Print the entries from the line with "Task: Click the 'binary' type cell" to the line with "[x=97, y=14]" verbatim, leaving out the pictures.

— Start of Records for processing —

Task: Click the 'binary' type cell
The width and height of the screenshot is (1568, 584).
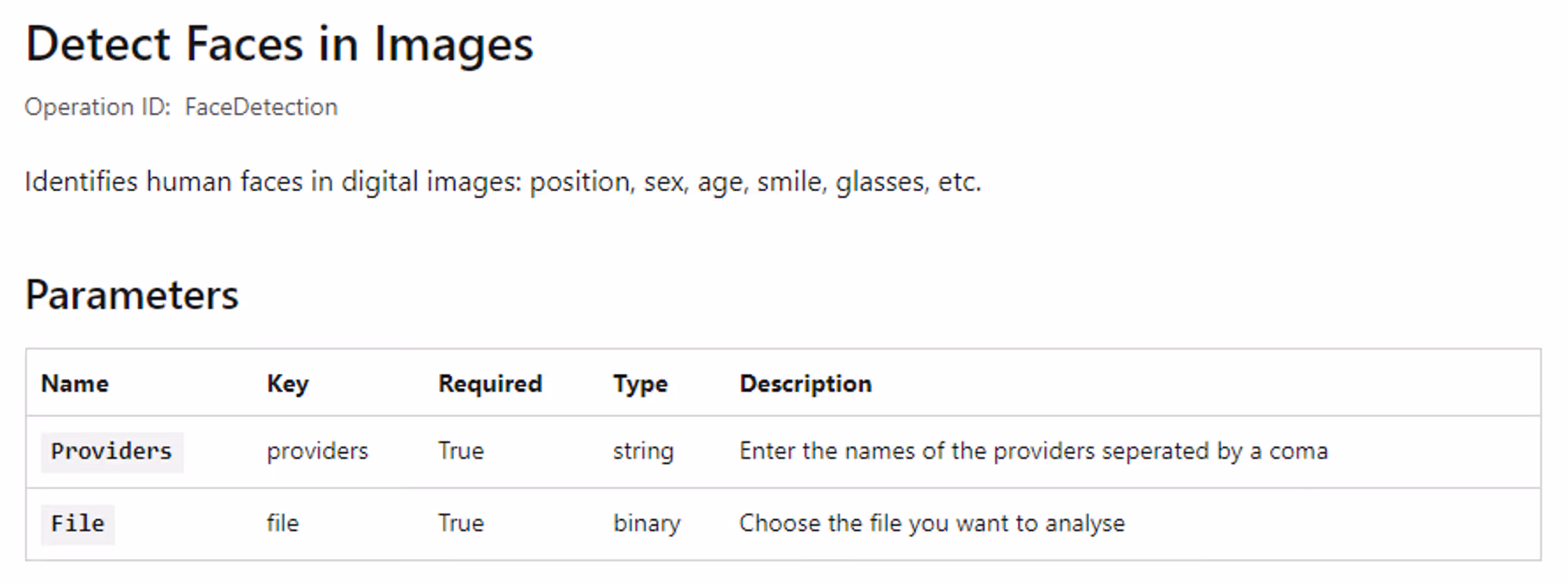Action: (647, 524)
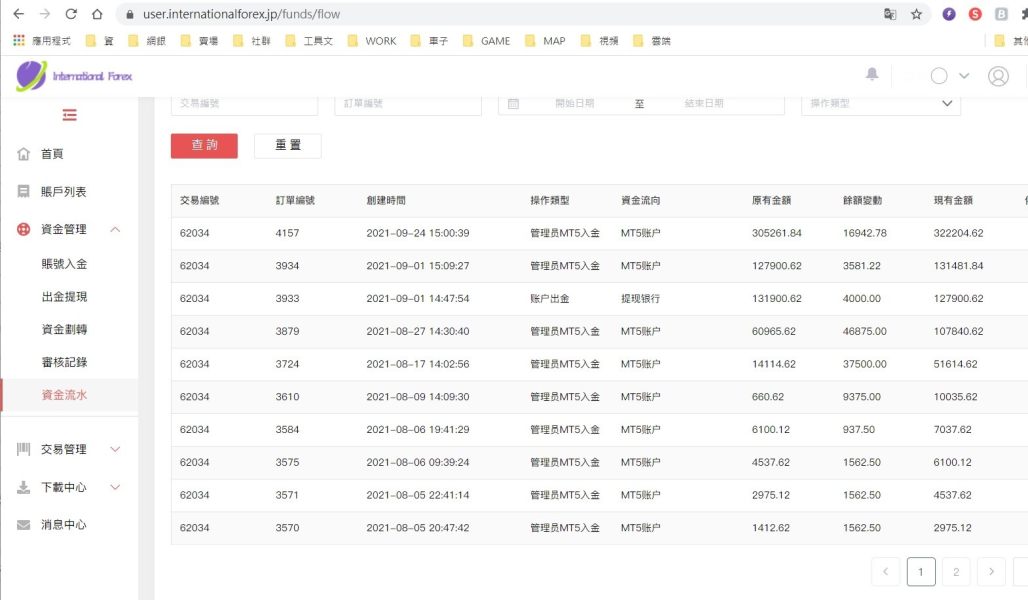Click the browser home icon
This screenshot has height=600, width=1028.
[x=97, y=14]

— End of Records for processing —
— Start of Records for processing —

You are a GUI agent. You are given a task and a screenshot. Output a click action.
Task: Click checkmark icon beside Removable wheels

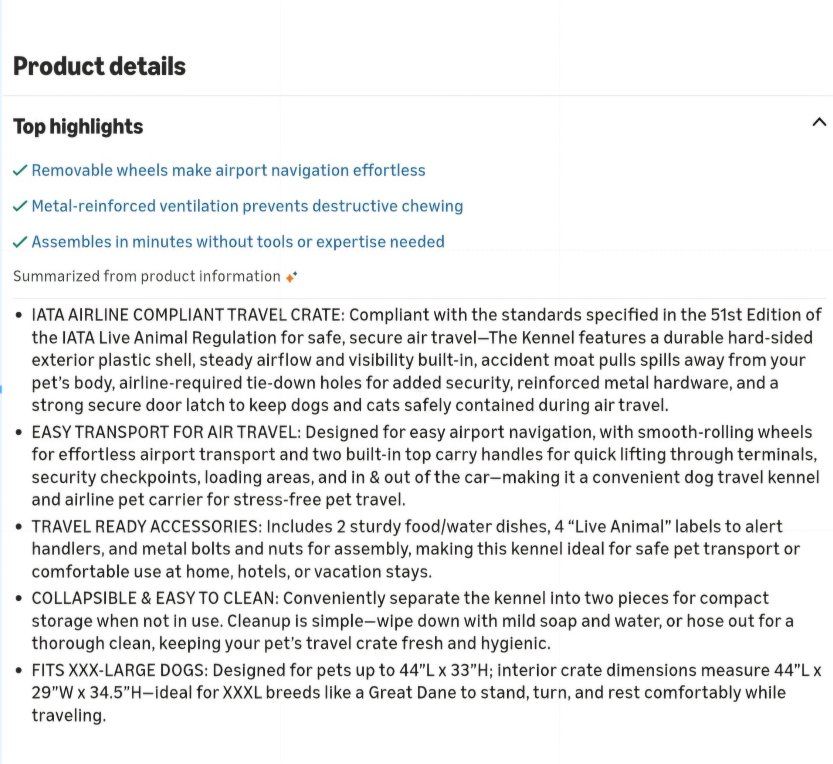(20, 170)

— End of Records for processing —

Exercise answer →
Task: Click the 'binary' type cell
The width and height of the screenshot is (1568, 584).
Action: (647, 524)
Click the browser home icon
This screenshot has height=600, width=1028.
[x=97, y=14]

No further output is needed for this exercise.